Cellphone use on the golf course is becoming more and more acceptable. As long as you're not answering calls as your partner swings, it's fair game. At some point during the round, the majority of golfers will likely check their phone if the facility allows it.

One company is hoping to let the golfer, and the course, benefit from the prominence of cellphones in golf. Piper is gaining traction in retail stores and restaurants with the development and installation of small wireless beacons that can beam advertisements and messages to nearby phones with the company’s corresponding app.

Last month Reunion Golf Resort in Orlando set up beacons around its facility, allowing the course to alert golfers to golf-shop sales and provide in-round discounts on food and beverages. That might mean 25 percent off a food or beverage item at the turn. Or a discount on a new driver or wedge in the golf shop.

Piper Reunion 18-GolfDigest.jpeg

Piper started as a marketing tool for local retailers about four years using geolocation technology. Then when Apple made its iBeacon technology available, Piper has gotten involved. They've worked with McDonald's in Columbus, Ga. and museums and universities to incorporate this technology. "When we started looking at different markets to grow into, golf became very interesting to us," says Piper CEO Robert Hanczor.

By enabling Piper on their smartphone while on the golf course, a golfer could receive proximity messaging and content during down time on the course.

On any hole, there could be a video flyover of the layout, instruction on to play the hole, plus a social networking component to connect with other golfers. With including a beacon at that particular location, each hole can host a message wall where golfers could post messages about the hole or even photos of your shots (yes, even selfies). Says Hanczor: “It’s a true social experience unlike anything that exists in golf right now. It gives a new target market of millennials the ability to use technology they're using all the time in a new and interesting way.”

Hit it close to the pin on a particular hole? Drive it past everybody? Have a crazy lie you've never seen before? You can post a photo onto that hole's beacon, so other golfers playing that hole can engage in your experience.

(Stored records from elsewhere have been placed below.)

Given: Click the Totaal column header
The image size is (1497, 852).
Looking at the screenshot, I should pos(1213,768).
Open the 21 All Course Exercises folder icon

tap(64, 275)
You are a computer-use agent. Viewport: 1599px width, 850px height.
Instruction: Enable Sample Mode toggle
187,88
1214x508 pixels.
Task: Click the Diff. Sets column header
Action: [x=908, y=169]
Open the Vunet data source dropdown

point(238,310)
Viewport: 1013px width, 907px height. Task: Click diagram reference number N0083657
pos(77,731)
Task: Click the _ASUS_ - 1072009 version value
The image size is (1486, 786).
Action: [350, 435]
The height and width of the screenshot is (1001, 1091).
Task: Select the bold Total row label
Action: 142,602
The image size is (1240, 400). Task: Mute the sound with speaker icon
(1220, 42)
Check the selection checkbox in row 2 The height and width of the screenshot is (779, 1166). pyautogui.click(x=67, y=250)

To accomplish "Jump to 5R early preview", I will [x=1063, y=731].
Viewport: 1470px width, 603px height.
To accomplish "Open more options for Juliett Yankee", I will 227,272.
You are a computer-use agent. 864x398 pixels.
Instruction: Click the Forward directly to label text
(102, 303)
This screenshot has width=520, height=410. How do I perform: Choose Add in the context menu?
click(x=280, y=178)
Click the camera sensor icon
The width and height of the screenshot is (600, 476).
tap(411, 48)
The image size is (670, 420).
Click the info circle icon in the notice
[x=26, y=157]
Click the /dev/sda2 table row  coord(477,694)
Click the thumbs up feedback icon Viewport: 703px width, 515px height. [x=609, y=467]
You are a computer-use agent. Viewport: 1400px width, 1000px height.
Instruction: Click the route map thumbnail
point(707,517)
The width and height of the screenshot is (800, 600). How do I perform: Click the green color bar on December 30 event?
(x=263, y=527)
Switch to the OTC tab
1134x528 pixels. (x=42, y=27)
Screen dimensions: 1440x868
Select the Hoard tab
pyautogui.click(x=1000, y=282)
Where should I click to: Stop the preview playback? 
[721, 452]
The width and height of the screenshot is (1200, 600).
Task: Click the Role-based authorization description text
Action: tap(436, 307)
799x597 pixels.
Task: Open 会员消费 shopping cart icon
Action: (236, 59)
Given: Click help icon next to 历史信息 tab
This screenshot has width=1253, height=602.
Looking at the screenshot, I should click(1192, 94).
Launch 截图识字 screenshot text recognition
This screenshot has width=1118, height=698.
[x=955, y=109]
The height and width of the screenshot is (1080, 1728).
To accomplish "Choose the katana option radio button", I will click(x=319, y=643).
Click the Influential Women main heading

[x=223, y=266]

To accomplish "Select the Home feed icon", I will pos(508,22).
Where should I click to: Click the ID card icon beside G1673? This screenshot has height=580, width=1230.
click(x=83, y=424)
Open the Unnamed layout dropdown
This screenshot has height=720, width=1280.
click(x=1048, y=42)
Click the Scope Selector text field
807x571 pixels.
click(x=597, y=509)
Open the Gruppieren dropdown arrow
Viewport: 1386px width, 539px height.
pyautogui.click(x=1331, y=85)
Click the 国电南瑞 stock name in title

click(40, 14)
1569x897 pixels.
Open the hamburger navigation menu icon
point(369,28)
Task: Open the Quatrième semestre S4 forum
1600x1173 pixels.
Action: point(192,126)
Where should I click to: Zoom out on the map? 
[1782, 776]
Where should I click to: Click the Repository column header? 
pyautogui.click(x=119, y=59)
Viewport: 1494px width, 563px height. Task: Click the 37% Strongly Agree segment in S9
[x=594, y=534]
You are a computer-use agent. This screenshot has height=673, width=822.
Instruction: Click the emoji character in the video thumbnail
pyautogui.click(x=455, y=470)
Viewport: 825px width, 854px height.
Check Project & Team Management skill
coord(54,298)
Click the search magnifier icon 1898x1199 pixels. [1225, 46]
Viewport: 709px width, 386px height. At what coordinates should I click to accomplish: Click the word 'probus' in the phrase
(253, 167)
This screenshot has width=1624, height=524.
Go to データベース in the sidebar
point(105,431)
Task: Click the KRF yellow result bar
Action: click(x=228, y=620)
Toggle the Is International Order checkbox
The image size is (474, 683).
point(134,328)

Another plus is to give advertisers an avenue to reach a golfer and provide a meaningful message or product to this targeted golfer. "This is using the proximity technology to finely target the products that might be relevant to the consumer at that particular moment. We think that creates a moment of context that the golf industry has never experienced before." It brings value for the advertiser and the course, but for the golfer for them to use and act on at that moment.

Related: Did Tiger Woods have a technological advantage over the field in 2000?

Piper officials are “aggressively pursuing” opportunities at other public and private courses. Even private clubs, which in the past haven't had a centralized app to be able to deliver important messages about events or other services and even videos could use iBeacon technology to connect with their members.

"How this works across the industry is something we're focused on so we can provide meaningful information to everyone," Hanczor says. "We know people are on their phones, so this is a way to deliver it."